(EXTRACTED RECORDS begins)
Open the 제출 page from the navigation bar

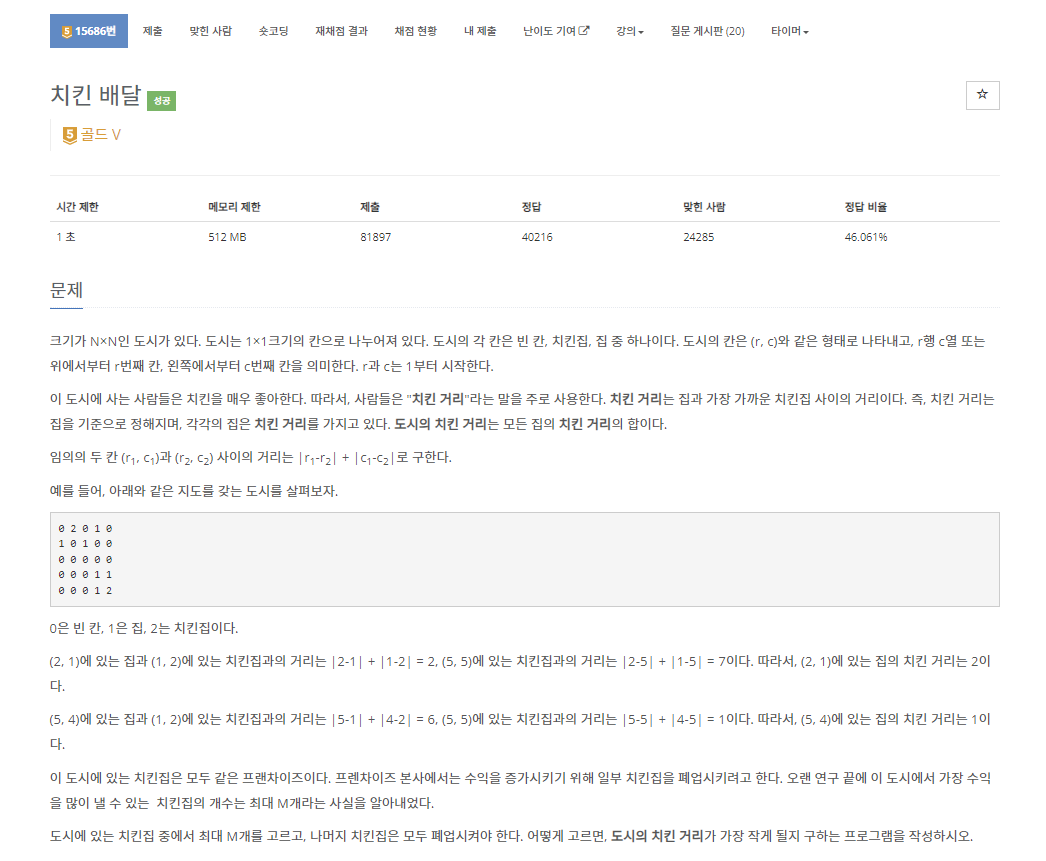pyautogui.click(x=152, y=31)
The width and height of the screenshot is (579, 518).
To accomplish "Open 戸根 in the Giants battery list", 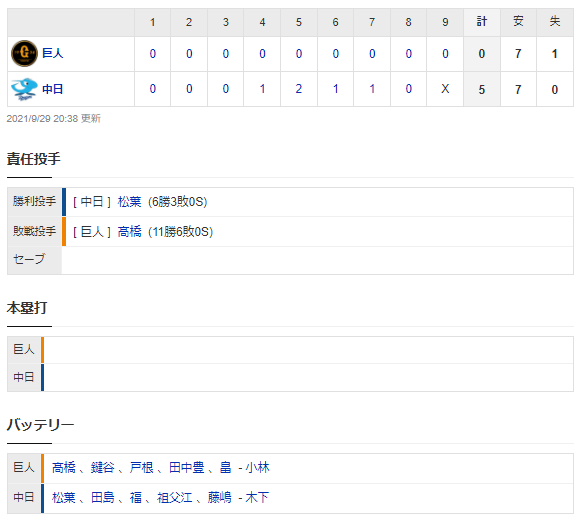I will point(141,468).
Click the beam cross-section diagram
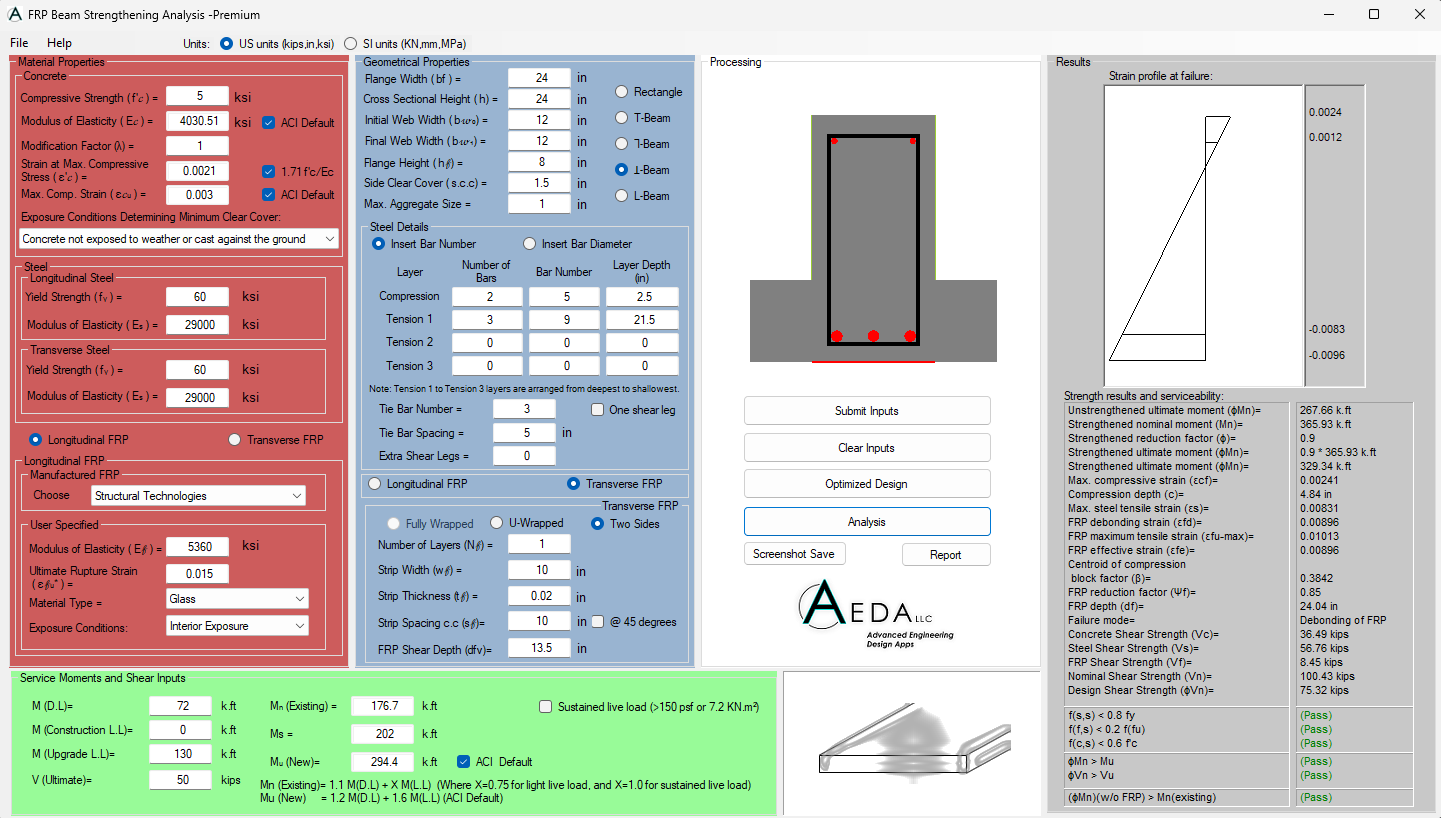1441x818 pixels. coord(873,238)
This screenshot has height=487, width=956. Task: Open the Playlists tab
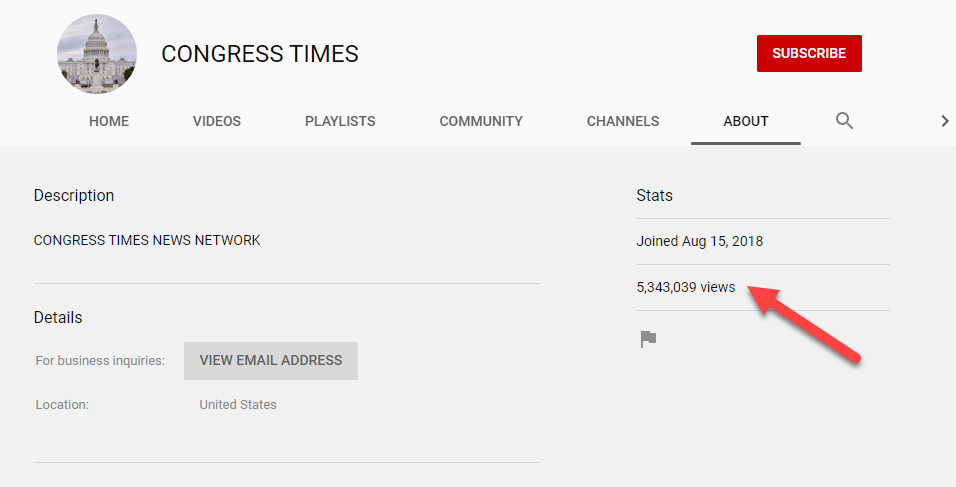(x=340, y=121)
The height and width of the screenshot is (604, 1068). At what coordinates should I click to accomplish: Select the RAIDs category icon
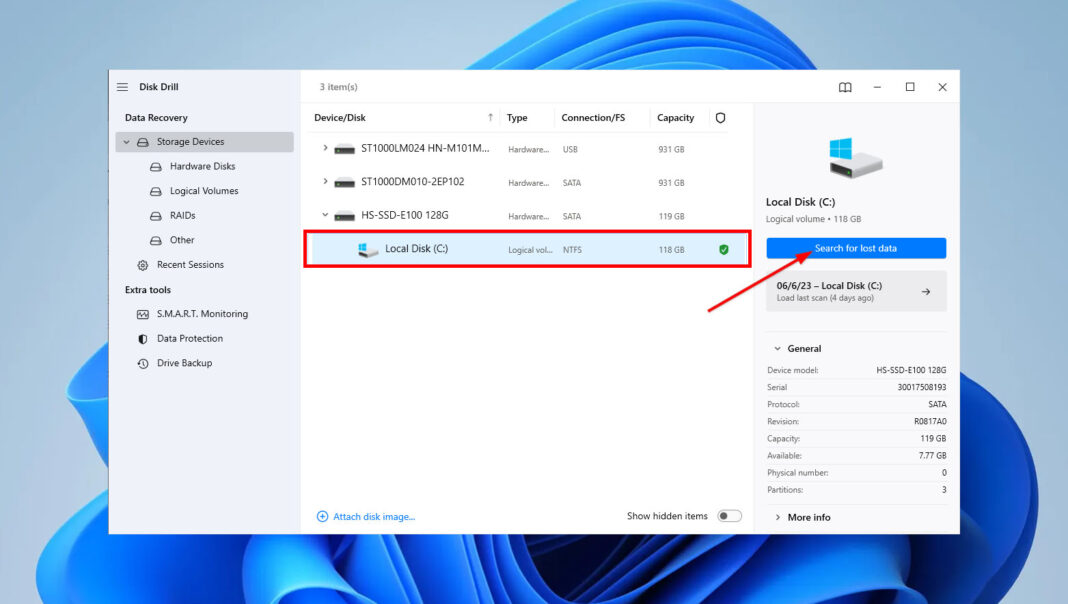pyautogui.click(x=155, y=215)
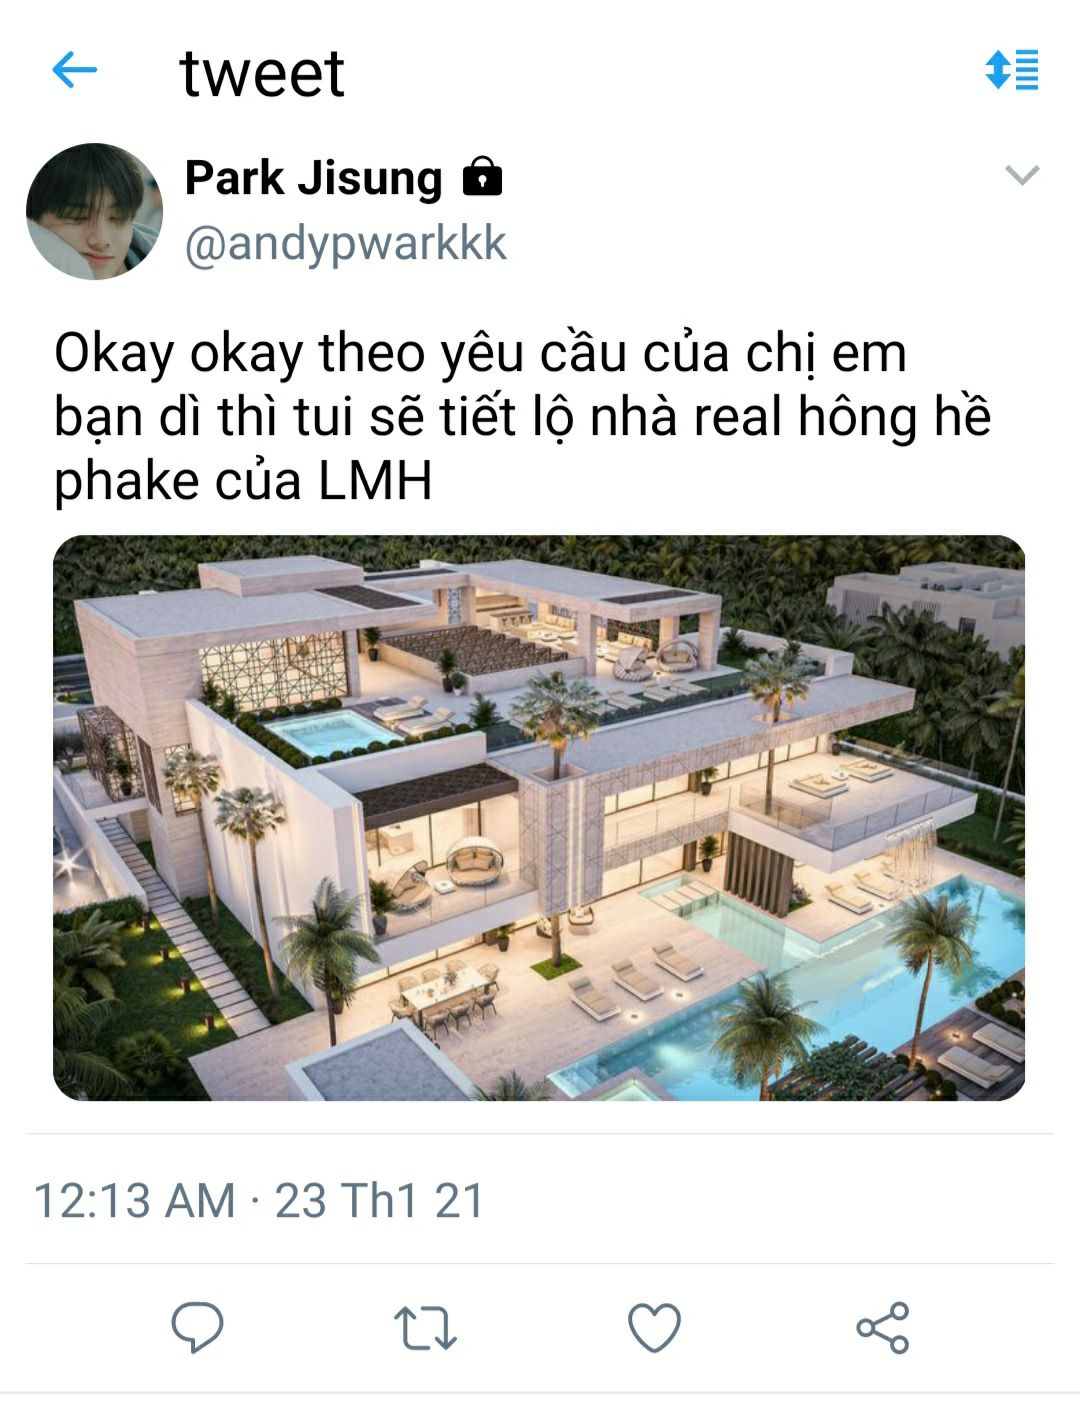Open the Park Jisung display name

tap(313, 178)
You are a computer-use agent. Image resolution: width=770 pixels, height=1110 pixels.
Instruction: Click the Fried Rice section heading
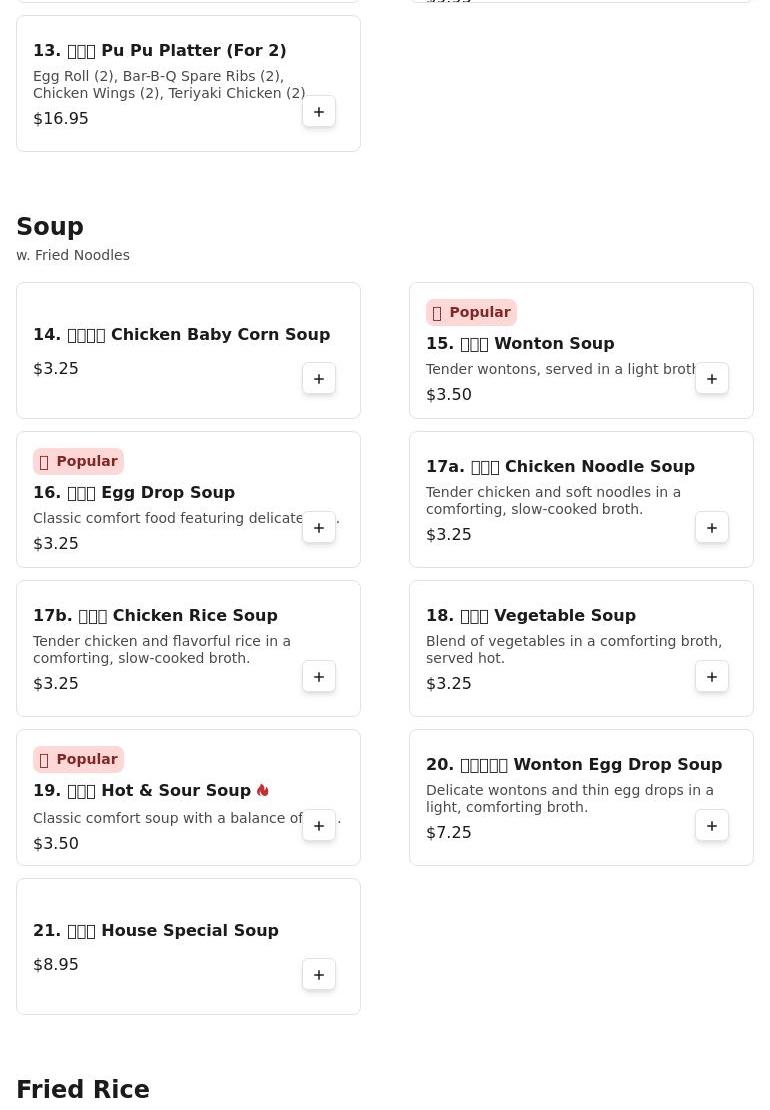click(x=83, y=1089)
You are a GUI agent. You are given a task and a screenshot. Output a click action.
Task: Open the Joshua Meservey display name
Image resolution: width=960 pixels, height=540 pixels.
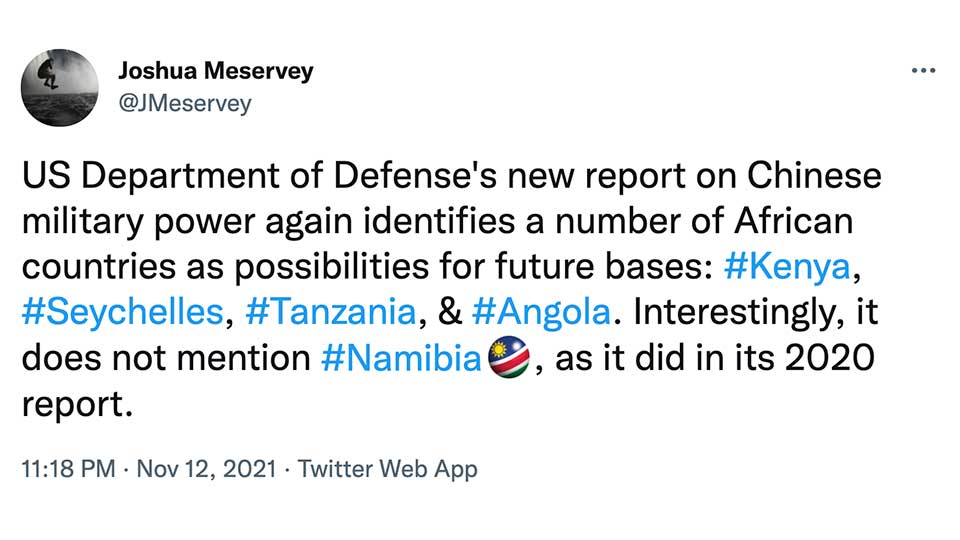[215, 71]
(EXTRACTED RECORDS ends)
→ WHAT YOU HAVE TO DO
Lines wanted from the entries above: the one with "You are a computer-use", the one with "Task: Open the Joshua Meservey display name", and all lines between. Please copy them exactly, without the pictures and without anything else.

→ ANSWER BOX
You are a computer-use agent. Image resolution: width=770 pixels, height=1110 pixels.
Instruction: Click the Fried Rice section heading
click(x=83, y=1089)
You are a GUI agent. You are given a task and a screenshot. Output a click action.
Task: Open the Joshua Meservey display name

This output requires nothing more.